実際、「養子縁組を行うと相続税の対策になる」という話を聞いたことがある方も多いのではないでしょうか。
まず初めに、養子縁組が相続対策に有効と言われる理由をお伝えします。
それは、養子縁組をすると法定相続人が増えるからです。
法定相続人の数は、相続税の計算に大きく影響します。
養子縁組をして法定相続人が増えると、以下のようなメリットが生まれます。
養子縁組で法定相続人が増えるメリット
- 基礎控除額
相続税を計算する際には、一定の金額(基礎控除額)を控除することができるのですが、その金額は、「3,000万円+600万円×法定相続人の数」で求められます。
そのため、養子縁組を行うと、法定相続人の数が増えるので、基礎控除額も上がり、納めるべき相続税額が少なくなります。 - 生命保険金、死亡退職金の非課税枠
相続税の計算上、生命保険金も死亡退職金もそれぞれ非課税枠が設けられており、その金額が、「500万円×法定相続人の数」となっております。
こちらも法定相続人が増えれば増えるほど、非課税の枠は大きくなります。
このようなお話をすると、できるだけたくさん養子縁組を組んだ方がよいのではないかと思われる方がいらっしゃいますが、そうではありません。
そもそも、法定相続人に含めることのできる養子の数には上限があり、実子がいる場合は1人まで、実子がいない場合は2人までとなっています。

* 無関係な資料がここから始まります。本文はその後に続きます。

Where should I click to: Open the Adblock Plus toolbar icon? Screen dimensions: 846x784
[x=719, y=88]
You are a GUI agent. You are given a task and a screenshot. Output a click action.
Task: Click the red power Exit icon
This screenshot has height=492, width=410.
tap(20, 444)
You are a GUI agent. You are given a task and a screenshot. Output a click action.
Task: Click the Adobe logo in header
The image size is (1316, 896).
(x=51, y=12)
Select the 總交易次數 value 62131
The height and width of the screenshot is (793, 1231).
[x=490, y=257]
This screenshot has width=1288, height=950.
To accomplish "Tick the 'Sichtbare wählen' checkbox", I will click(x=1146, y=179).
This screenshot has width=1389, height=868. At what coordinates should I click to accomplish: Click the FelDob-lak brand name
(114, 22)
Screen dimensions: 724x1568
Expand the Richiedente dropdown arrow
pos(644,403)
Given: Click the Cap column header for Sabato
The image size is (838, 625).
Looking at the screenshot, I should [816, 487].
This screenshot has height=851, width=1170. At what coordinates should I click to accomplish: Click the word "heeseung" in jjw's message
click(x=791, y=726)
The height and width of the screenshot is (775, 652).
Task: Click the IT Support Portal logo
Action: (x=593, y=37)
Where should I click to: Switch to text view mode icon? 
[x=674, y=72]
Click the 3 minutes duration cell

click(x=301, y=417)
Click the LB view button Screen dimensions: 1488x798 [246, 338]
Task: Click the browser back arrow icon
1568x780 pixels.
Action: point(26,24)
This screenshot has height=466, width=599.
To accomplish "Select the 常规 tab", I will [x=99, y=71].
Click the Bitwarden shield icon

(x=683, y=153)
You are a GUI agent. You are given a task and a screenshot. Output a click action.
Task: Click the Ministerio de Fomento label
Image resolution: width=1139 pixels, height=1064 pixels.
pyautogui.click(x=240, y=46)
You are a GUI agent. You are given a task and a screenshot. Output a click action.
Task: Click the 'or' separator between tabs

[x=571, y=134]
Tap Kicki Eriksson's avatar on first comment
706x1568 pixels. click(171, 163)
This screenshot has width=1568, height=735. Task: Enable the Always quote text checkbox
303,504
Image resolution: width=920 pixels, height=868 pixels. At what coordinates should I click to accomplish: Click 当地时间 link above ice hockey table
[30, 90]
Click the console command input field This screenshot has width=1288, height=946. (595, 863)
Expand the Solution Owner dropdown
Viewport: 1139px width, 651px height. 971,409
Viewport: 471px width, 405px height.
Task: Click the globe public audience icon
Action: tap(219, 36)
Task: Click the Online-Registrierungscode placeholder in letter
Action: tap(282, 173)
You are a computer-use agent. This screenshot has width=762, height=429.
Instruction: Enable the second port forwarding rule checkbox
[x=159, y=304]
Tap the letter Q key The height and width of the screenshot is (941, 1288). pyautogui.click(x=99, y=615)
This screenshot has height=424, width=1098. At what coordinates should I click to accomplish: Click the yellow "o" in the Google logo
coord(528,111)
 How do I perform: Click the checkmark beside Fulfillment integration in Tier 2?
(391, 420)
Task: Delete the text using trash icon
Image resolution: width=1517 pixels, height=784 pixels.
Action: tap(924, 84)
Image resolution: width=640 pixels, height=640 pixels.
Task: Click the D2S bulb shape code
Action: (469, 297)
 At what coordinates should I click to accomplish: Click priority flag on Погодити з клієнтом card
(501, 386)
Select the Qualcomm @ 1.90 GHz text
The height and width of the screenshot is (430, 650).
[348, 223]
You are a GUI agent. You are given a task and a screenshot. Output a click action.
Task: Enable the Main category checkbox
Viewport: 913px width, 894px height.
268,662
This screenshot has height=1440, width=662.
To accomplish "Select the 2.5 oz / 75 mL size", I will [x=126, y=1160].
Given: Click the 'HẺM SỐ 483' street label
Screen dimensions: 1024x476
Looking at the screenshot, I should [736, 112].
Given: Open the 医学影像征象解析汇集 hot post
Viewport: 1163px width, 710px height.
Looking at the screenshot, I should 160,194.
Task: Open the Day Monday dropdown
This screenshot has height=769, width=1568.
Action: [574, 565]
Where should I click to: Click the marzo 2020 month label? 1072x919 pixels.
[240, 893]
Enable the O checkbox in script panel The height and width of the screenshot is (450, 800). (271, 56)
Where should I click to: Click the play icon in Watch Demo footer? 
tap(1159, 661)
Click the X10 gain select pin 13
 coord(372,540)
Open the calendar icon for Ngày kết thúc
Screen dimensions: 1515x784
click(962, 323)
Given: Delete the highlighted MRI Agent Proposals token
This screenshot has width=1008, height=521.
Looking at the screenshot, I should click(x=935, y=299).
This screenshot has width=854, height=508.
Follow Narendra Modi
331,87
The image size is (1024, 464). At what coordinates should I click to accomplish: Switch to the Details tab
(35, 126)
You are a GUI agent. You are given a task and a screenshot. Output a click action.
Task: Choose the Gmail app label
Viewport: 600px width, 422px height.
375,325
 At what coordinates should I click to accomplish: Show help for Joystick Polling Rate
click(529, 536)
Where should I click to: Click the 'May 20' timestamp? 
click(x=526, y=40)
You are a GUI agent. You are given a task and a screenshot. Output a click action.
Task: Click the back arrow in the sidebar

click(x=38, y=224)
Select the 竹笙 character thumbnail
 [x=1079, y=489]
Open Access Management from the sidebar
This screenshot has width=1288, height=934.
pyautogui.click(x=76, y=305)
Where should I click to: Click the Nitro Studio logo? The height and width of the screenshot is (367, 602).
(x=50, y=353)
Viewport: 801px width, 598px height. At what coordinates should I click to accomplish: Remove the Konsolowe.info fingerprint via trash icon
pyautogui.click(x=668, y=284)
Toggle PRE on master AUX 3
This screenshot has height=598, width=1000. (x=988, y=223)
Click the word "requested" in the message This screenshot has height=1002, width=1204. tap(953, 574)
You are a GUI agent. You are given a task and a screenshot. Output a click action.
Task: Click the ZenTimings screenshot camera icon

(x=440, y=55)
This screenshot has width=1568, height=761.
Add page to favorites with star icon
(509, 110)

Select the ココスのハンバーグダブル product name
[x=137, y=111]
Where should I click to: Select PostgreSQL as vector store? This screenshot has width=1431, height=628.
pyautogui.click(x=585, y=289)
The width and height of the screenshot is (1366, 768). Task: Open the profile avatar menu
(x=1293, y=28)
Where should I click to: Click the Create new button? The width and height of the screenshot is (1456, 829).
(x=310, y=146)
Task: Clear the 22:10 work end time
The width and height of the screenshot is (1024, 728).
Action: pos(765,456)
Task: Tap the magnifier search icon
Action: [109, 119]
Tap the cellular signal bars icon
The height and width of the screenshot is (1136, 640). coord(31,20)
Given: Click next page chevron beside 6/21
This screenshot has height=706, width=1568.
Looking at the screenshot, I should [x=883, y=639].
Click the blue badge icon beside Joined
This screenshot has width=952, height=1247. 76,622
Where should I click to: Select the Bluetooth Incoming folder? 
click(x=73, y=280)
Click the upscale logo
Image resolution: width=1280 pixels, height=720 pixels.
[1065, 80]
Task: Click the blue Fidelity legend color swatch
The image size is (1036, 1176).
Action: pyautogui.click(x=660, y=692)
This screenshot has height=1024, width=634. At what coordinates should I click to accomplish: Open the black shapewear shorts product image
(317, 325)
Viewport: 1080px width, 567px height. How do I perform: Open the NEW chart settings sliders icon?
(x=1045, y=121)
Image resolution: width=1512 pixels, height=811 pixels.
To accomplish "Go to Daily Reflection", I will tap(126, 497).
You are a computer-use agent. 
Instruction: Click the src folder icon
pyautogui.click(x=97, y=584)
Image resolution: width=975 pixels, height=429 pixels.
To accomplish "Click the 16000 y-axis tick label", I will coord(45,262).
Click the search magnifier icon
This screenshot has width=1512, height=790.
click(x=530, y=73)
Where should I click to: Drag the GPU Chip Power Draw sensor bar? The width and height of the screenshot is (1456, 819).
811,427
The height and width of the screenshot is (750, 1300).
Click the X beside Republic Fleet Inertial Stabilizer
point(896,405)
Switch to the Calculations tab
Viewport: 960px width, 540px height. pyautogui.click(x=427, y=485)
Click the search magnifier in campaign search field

(※例外のケースもありますので、詳しいことはご相談ください。)
また、お孫さんを養子にした場合、そのお孫さんの支払う相続税額は通常の相続税額の2割増しとなります。
(本来であれば、親から子、子から孫へと2回の相続で財産が移るところ、1回の相続で済ませることができてしまうため、それでは不公平ということで、このようなケースは納税額が2割加算されることになっています。)
さらに、実子がいない場合には、養子縁組をしないほうが法定相続人が多いというケースもありますので、注意が必要です。
(具体例を挙げると、被相続人と配偶者の間に子供がいなかった場合で、被相続人の両親はともにご健在だったとすると、法定相続人は3人となりますが、養子縁組を1人行っていたとすると、法定相続人は配偶者と養子の2人となります。)
最後に、一番大切なことになりますが、節税対策だけが目的の養子縁組は認められないと言われています。
確かに養子縁組は相続直前でも行える対策ではありますが、あまりにも直前に行われたもの(かつ、養子に財産の相続もないような場合)だと、否認されてしまう可能性もあります。
注意点も多いですが、メリットの大きい対策ですので、興味のある方はお早めにご検討いただければと思います。